Monday, July 12, 2004


From Talking Points Memo:

There's been a rush of egregious commentary about the Niger uranium story in the last couple days. And one point we hear again and again is that if Joe Wilson's wife, Valerie Plame, played a role in recommending him for the trip to Niger, as the SSCI report clearly states, then this wholly changes the legal and political implications of the administration officials' decision to reveal her identity in the press.

As I pointed out a couple days ago, legally it is clearly irrelevant. Political impact is of course both subjective and unpredictable. So, though we might all venture opinions, there's very little way to know.

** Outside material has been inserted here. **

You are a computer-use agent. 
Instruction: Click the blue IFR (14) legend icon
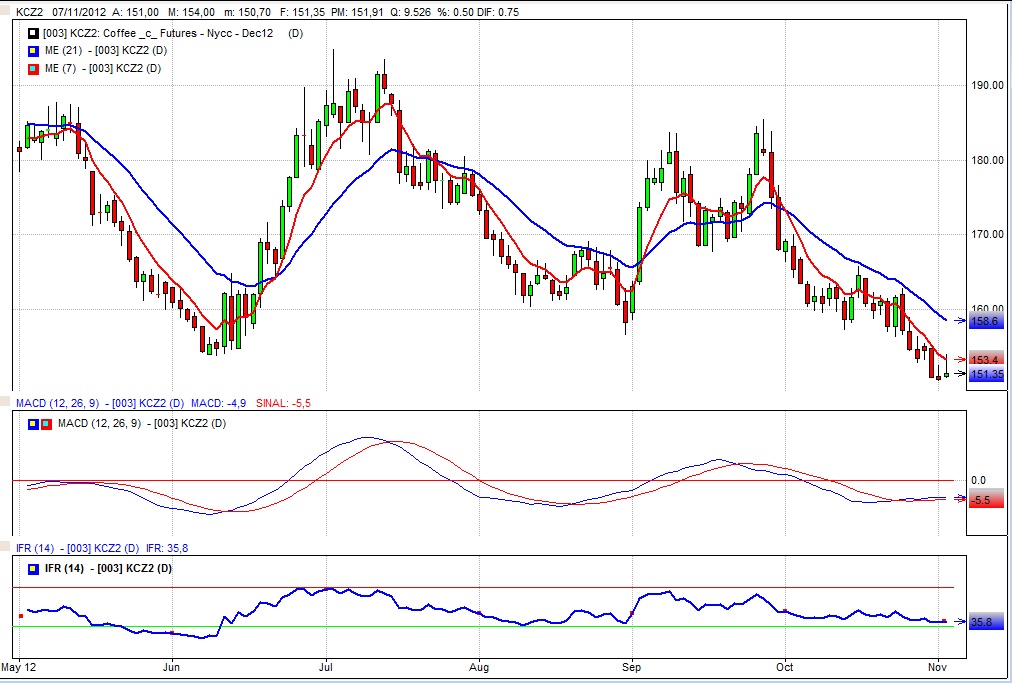(x=33, y=568)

This whole thing smacks of OJ Simpson-style logic; specifically, the way Simpson lays, at least part of, the blame for his wife's murder at her own feet, due to the fact that she hung out with the wrong crowd.

COURIC: “Are you suggesting that Nicole was hanging out with the wrong crowd, and somehow someone in that crowd is responsible for her murder?”

SIMPSON: “I've always said that. When suggesting? I made it as clear, that somewhere in Faye [Resnick's] life, it's happened before in Faye's life. Same situation happened before in her life, and it happened again. Now you guys make it like, ‘OJ's been hitting this, and hitting that.’ I don't think anybody could be any clearer than me about the judgment, about paying the judgment. About why I think, and who I think was involved with her death, is this group of, I think, just horrible type people that she was hanging around with. People that not only did I not like, people her mother didn't like. We talked about it often back then before her death. That we didn't like this group of people that she was hanging around with.”

Now, just like the issue of whether or not Valerie Plame played a role in her husband's assignment to the Niger investigation, the allegation that Nicole Brown-Simpson was involved in drugs seems plausible. However, regardless of the claim's truth, it bears no relation to the charge in question.

That Nicole Brown-Simpson may have been a party girl who ran with a bad crowd does not excuse her murder; similarly, if Joe Wilson allowed his wife to steer work his way, and even then lied about it, that does not make it okay for high-ranking administration officials to put her life in danger by exposing her undercover status.

Unless, of course, in addition to following OJ-style logic, you also subscribe to the theories of Homer Simpson:

LISA: Two wrongs don't make a right, Bart.

BART: Yes they do.

LISA: No they don't.

BART: Yes they do!

LISA: No they don't!

BART: Yes they do!!

LISA: Daaaad!

HOMER: Two wrongs make a right, Lisa.